It cannot be gainsaid that serious challenges to the witness's qualification were made through cross-examination. The ruling upon his qualification resided in the discretion of the trial judge. We cannot say that holding him qualified was an abuse of discretion.

We are not unmindful that defense counsel, with withering cross-examination, attacked the basis for *455 the witness's opinion and in some instances forced a retraction of previous testimony, but his basic opinion was never retracted.

Further, another engineer, Lorne Finlayson, testified point blank that the power rail had to be bare or it could not function. One defense counsel asked Mr. Squillace:

"(Defense counsel) Q. Did you hear Mr. Finlayson tell us that the power rail is bare, `It has to be', did you hear him say that?

"A. Yes I think I remember that.

"Q. I thought you might. You disagree with him.

"A. I disagree with that."

Where else can the weight to be given to the conflicting testimony of the witnesses be resolved but in the jury room?

In previously mentioned Ramsey we said:

"Despite defense counsel's vigorous argument as to the inadequacy of the hypothesis, and the claimed invasion of the province of the jury, we cannot but conclude that once the expert's testimony was properly admitted an issue of fact as to its weight and credibility was created. The assessment of that weight and credibility was perforce for the jury." Ramsey, supra, pp 388-389.

And so to it is here. Qualified opinion evidence was introduced. Not even hypothetically but directly the expert testified to inadequacy of insulation and its relationship to the death of plaintiff's intestate. Another expert testified contra: the issue was one of fact for the jury.

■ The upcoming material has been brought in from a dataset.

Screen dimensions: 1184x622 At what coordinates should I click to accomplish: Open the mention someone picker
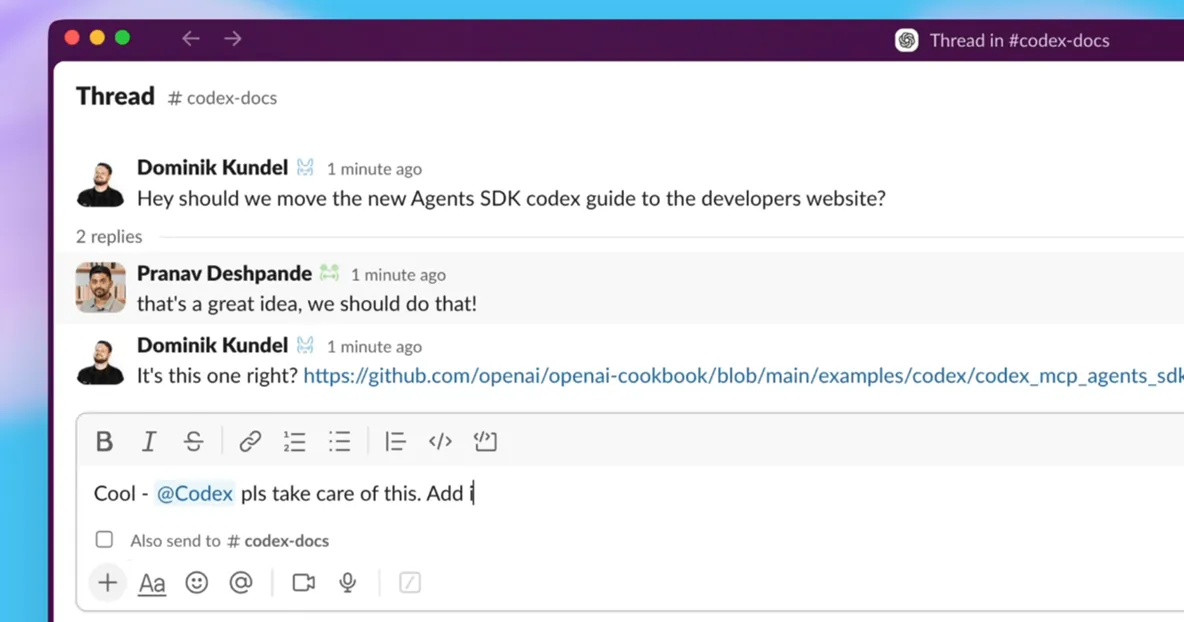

In this case the trial judge in an addendum to his opinion requested that in the event his ruling granting a new trial were affirmed, and the case remanded for further proceedings, it be assigned to another trial judge. We agree that it should be. *456 The trial judge who presided of necessity made many rulings to which exception was taken and as to which error was claimed. Because of the issue we found controlling we did not pass upon them. It is in the interest of all parties that if the case is retried another judge preside. We so direct.

The order of the trial judge granting a new trial is affirmed. Plaintiff may tax costs.

All concurred.

NOTES

[*] Former Supreme Court Justice, sitting on the Court of Appeals by assignment pursuant to Const 1963, art 6, § 23 as amended in 1968.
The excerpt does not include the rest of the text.